Is everything said just an opinion? 

Mostly yes, except for mathematics, which is not theory-dependent. If you are appalled at reading this, wait a second. 1) All scientific statements are theory-dependent and subject to further developments in the empirical sciences. 2) In ordinary life what is considered true, objective, common-sense statements (e.g. London is the capital of England) are true within the parameters of empirical life.

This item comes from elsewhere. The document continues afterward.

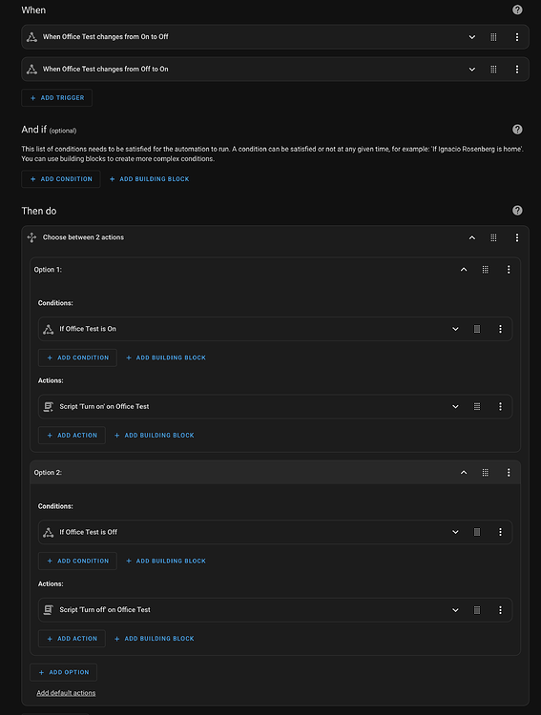Open the help icon beside When heading
The height and width of the screenshot is (715, 541).
[517, 10]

From the metaphysical perspective, however – for instance, that of Plato – things are quite different, e.g. what is a physical object, whether natural or man-made? What is ‘true opinion’? What do the senses tell us and how to relate them to the Intellect (nous)? In this higher, metaphysical, order there is, following Plato, only one (ultimate) truth: that arrived at through contemplation of ‘Ideas’ or archetypes, themselves reducible to the one supreme Idea, ‘the Good’. This is the only thing that merits the name of real knowledge according to Plato and is not transferable from person to person.

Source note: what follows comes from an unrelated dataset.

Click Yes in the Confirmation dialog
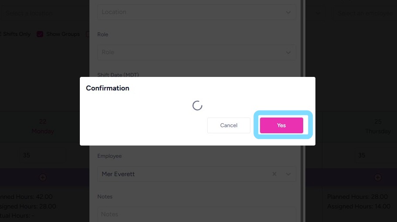Image resolution: width=397 pixels, height=222 pixels. (281, 125)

All interactions between people can be considered at most ‘true opinion’ (except, as said, consensual, empirical truths for the most part). Plato found ‘true opinion’ to be lacking in epistemic support; in the end, he even made a joke about it, rather than ending with the usual ‘aporia’ (indeterminable). A similar account of truth v. belief or opinion can be found in Eastern metaphysics.

 Enlightenment, for Plato, can only be effected through the contemplation of the highest Idea, the Idea of the ‘Good’, which involves having led a life in accord with that supreme end.

If one has in view Advaita Vedanta in that respect – opinion (or ’true opinion’) – the ready answer lies in vyavahara/vyavaharika, which refers to the empirical life as a whole, where everything is relative. In this realm can we not say that everything in human interactions is just an opinion, except, say, for the words of a real jñani?